Può un pezzo di carta adesiva, 4 per 2,5 centimetri, mettere una pezza e chiudere per sempre il buco nero (e rosso) degli Anni di Piombo? Sono passati quasi 50 anni da 29 aprile del 1975, a Milano il militante del Fronte della Gioventù Sergio Ramelli (nella foto) venne massacrato con una chiave inglese per le sue idee da almeno otto militanti della sinistra extraparlamentare, protetti a lungo da chi sapeva e ha taciuto. Il ministero del Made in Italy ha annunciato che l'anno prossimo la sua tragica fine verrà ricordata con un francobollo commemorativo. Ramelli era solo uno studente di destra di diciotto anni morto dopo 47 giorni di agonia, un martire involontario, non un violento o un assassino ma una vittima del brodo di coltura che ha annegato questo Paese nel livore, in cui c'è ancora chi sguazza.

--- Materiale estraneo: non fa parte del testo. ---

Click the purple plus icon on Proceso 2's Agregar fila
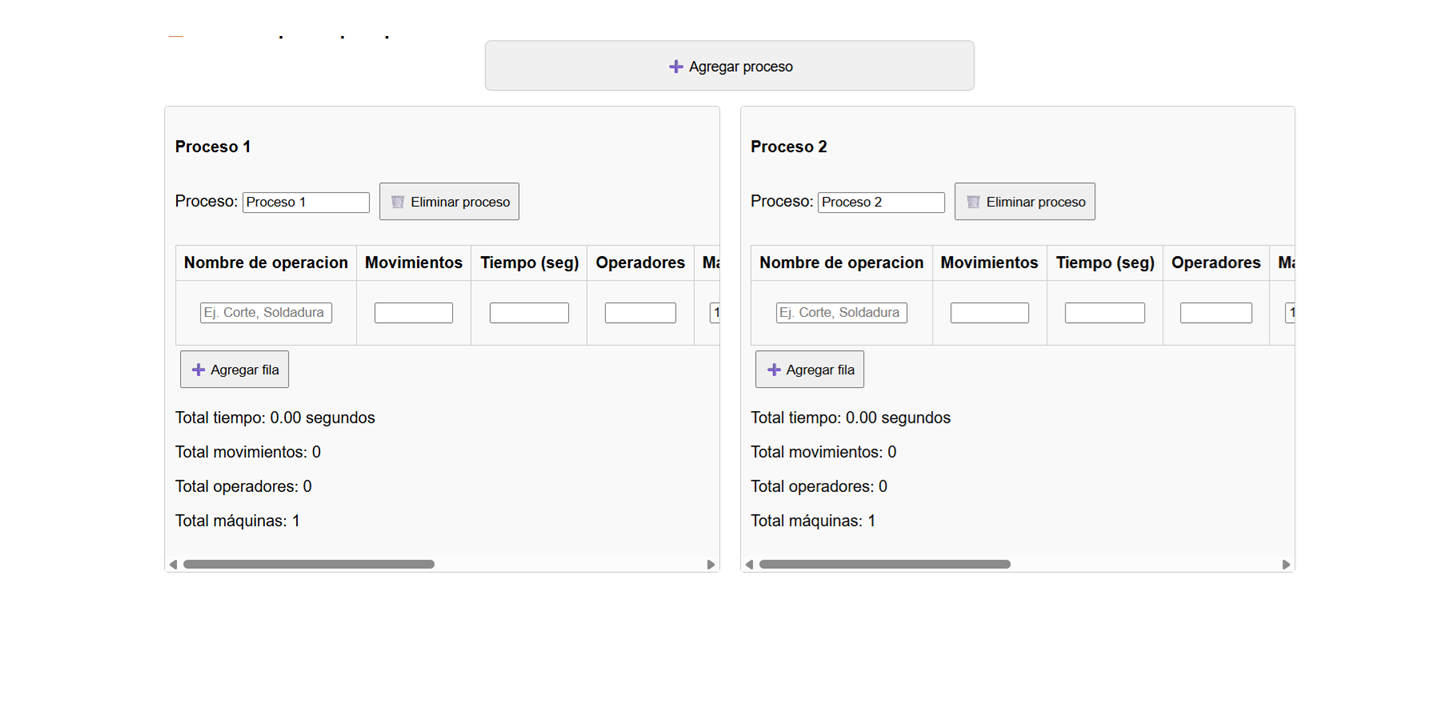 [772, 369]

Lo si vede dalle parole usate in questi giorni contro il governo, da chi titilla le piazze, dai giustificazionisti della violenza se è contro il «nemico», che sia la polizia o Israele.
«Stiamo prendendo una china che assomiglia all'inizio di queste vicende», aveva detto nei giorni scorsi il presidente del Senato Ignazio La Russa, parlando proprio del libro che ricostruisce il tragico epilogo di Ramelli (ma non solo), Il tempo delle chiavi di Nicola Rao (edito da Piemme), scritto con postfazione del magistrato Guido Salvini.
Pensare che onorare la memoria di Ramelli faccia il gioco di una sola parte è l'errore in cui è caduta l'Anpi parlando di «culto fascista» e persino smemorata quando lamenta - sbagliando clamorosamente - che non ci siano annulli su altre stragi «nere». Un francobollo è ciò che serve per passare dal tempo delle chiavi a quello delle lettere, consegnando alla Storia il calamaio d'odio degli anni Settanta.